Eso puede sonar exótico en España, pero en el mundo exterior es normal: que una universidad ofrezca una plaza, que la gane alguien de fuera que no tiene ningún contacto ni ningún chanchullo en ella, incluso que no habla el idioma del país. Ahora Pablo es uno de esos jóvenes talentos españoles que han completado su formación en el extranjero y se han habituado a una cierta manera rigurosa de investigar y trabajar y empiezan a darse cuenta de que exactamente esas cualidades harán más difícil su regreso al país, en vez de facilitarlo.
Me gusta reconocer en el hijo rasgos de la cara del padre, igual que el fervor por lo que hace y le gusta. La diferencia es esa posibilidad de asomarse tempranamente al mundo que nuestra generación no tuvo, aunque tuvimos tantas otras ventajas respecto a nuestros padres. A la edad en que Pablo empezaba su doctorado en Inglaterra su padre o yo probablemente estábamos yéndonos a la fuerza al servicio militar. Ahora Pablo, que tendría cuatro o cinco años cuando yo publiqué mi primera novela, está preparando una edición crítica de Sefarad. Trae varias ediciones distintas y subrayadas de la novela y una libreta de formato escolar y hojas con cuadrícula llena de preguntas. Nos ponemos a charlar y se nos va la tarde.

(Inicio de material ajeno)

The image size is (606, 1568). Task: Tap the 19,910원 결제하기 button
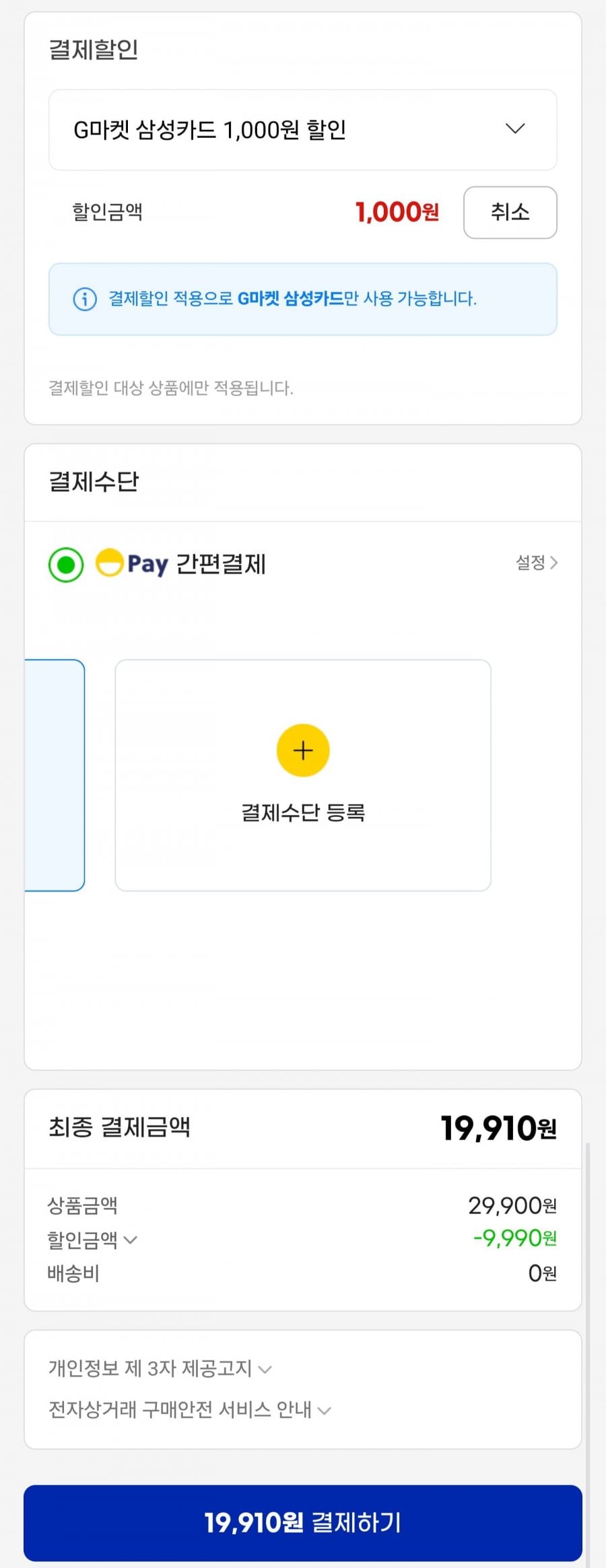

Le dejo antiguos cuadernos de notas, las primeras pruebas corregidas de la novela, algún libro de los que usé mientras la escribía. Hace diez años que terminé, y ha pasado tanto tiempo. Pablo se marcha con su gran sonrisa y con su mochila cargada de libros y cuadernos, pero antes de irse me cuenta algo de la entrevista que le hicieron para darle la plaza en Amsterdam. Una de las preguntas que al parecer contaban más y que más había que prepararse era por qué había solicitado uno precisamente ese puesto. Algo aturdido, él se olvidó de las respuestas que tenía calculadas y dijo la verdad: “Porque quiero estar más cerca de mi novia, que vive en Bruselas”. Y pasó la entrevista.